Entrevista:O Estado inteligente

quarta-feira, setembro 21, 2005

A crise e os fundos de pensão GUILHERME LACERDA

folha de s paulo



A crise atual reacendeu na sociedade brasileira uma desconfiança generalizada acerca da administração dos fundos de pensão, especialmente daqueles ligados a empresas estatais. A deterioração da imagem das entidades fechadas de previdência privada já vem de longe e se deve a dois aspectos principais.
O primeiro é relacionado à sua própria gênese, já que a grande maioria delas surgiu em meados dos anos 1970, associada a acordos corporativos negociados sem maior transparência com os gestores de estatais. O segundo tem a ver com o fato de, na década passada, os fundos terem freqüentado com certa habitualidade as páginas policiais, sob a acusação de usarem indevidamente recursos para viabilizar as privatizações e favorecer interesses específicos, com prejuízos para os participantes e o erário.
Caso exemplar é o da Funcef. Dezenas de investimentos feitos pela fundação no passado são alvo hoje de ações administrativas e judiciais. Ministério Público Federal, Polícia Federal, Comissão de Valores Mobiliários e SPC (Secretaria de Previdência Complementar) têm um rosário de processos que apuram a responsabilidade por esses atos irregulares.
Vale lembrar que a legislação existente até maio de 2001, quando entraram em vigor as leis complementares 108 e 109, facilitava a adoção de práticas pouco recomendáveis. Apenas naquela data, por exemplo, tornou-se obrigatória a administração paritária dos fundos. Assim, por exigência legal, parte dos dirigentes passou a ser eleita pelos participantes, permitindo-lhes maior acesso às decisões tomadas pelas entidades para as quais contribuem.
Hoje, uma avalanche de denúncias de supostas irregularidades põe novamente os fundos ligados a estatais sob suspeita.

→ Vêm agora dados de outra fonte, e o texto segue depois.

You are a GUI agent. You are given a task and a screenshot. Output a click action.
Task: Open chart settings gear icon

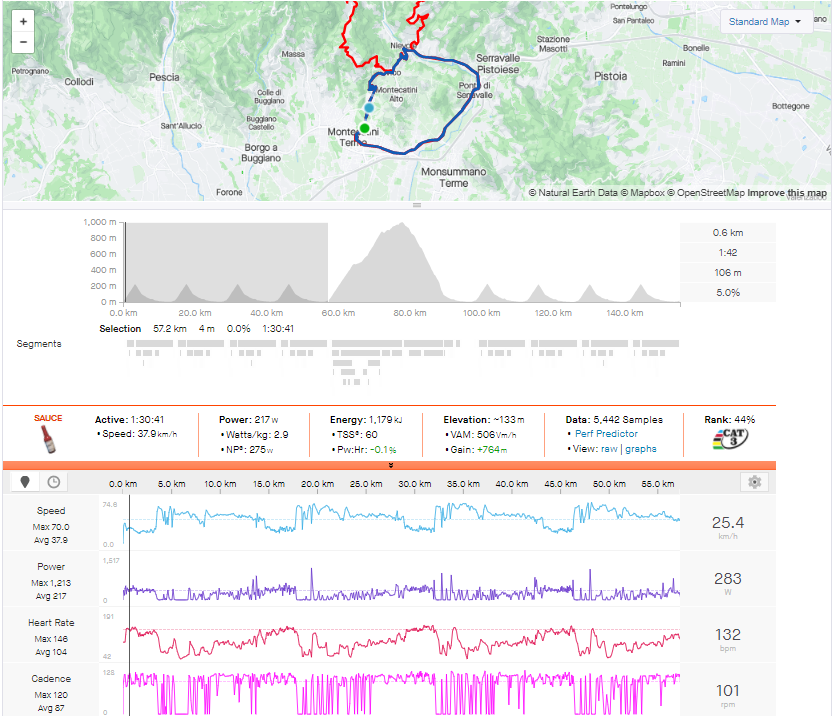[x=755, y=482]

Ora, raciocinam muitos, se tais entidades movimentam tanto dinheiro e se seus presidentes foram indicados pelo governo, não poderiam ficar de fora dos criativos esquemas ilícitos concebidos para alimentar o chamado "mensalão"...
É preciso enfrentar a questão sem subterfúgios. Se há indícios efetivos de desvio de conduta de dirigentes de algum fundo, é fundamental que os órgãos fiscalizadores entrem em ação e os responsáveis arquem com as conseqüências de seus atos. Se for o caso, que se movam as ações administrativas e judiciais cabíveis, para defesa do patrimônio dos participantes.
Os escândalos em apuração no Congresso Nacional e no Executivo não podem, porém, impor o mesmo carimbo de suspeita sobre os que cometeram ilegalidades e os dirigentes que, no exercício do mandato, têm se empenhado não só em administrar os fundos de pensão com eficácia, lisura e transparência mas também em recuperar perdas anteriores.
Proceder de outro modo significaria desestimular os quadros técnicos competentes e íntegros a aceitar o imenso desafio imposto pela gestão de uma instituição como a Funcef. Também representaria, mais grave ainda, jogar na lama as inúmeras ações que têm sido tomadas para organizar, em bases profissionais e sérias, um sistema fundamental para a formação da poupança nacional de longo prazo.
Lembra-se, com freqüência, de que os fundos de pensão têm um patrimônio global próximo de R$ 300 bilhões. Não se pode dizer que é pouco. Mas, certamente, tal montante está bastante aquém do potencial que o país oferece, o que significa menos recursos mobilizados para investimentos, menor dinamismo econômico, menos geração de empregos e menos brasileiros adequadamente protegidos ao se aposentarem.
Aí, precisamente, residem os maiores riscos de não perceber os ventos da mudança, onde eles já se fazem notar. Ignorá-los pode se constituir em miopia que sairá extremamente cara ao país.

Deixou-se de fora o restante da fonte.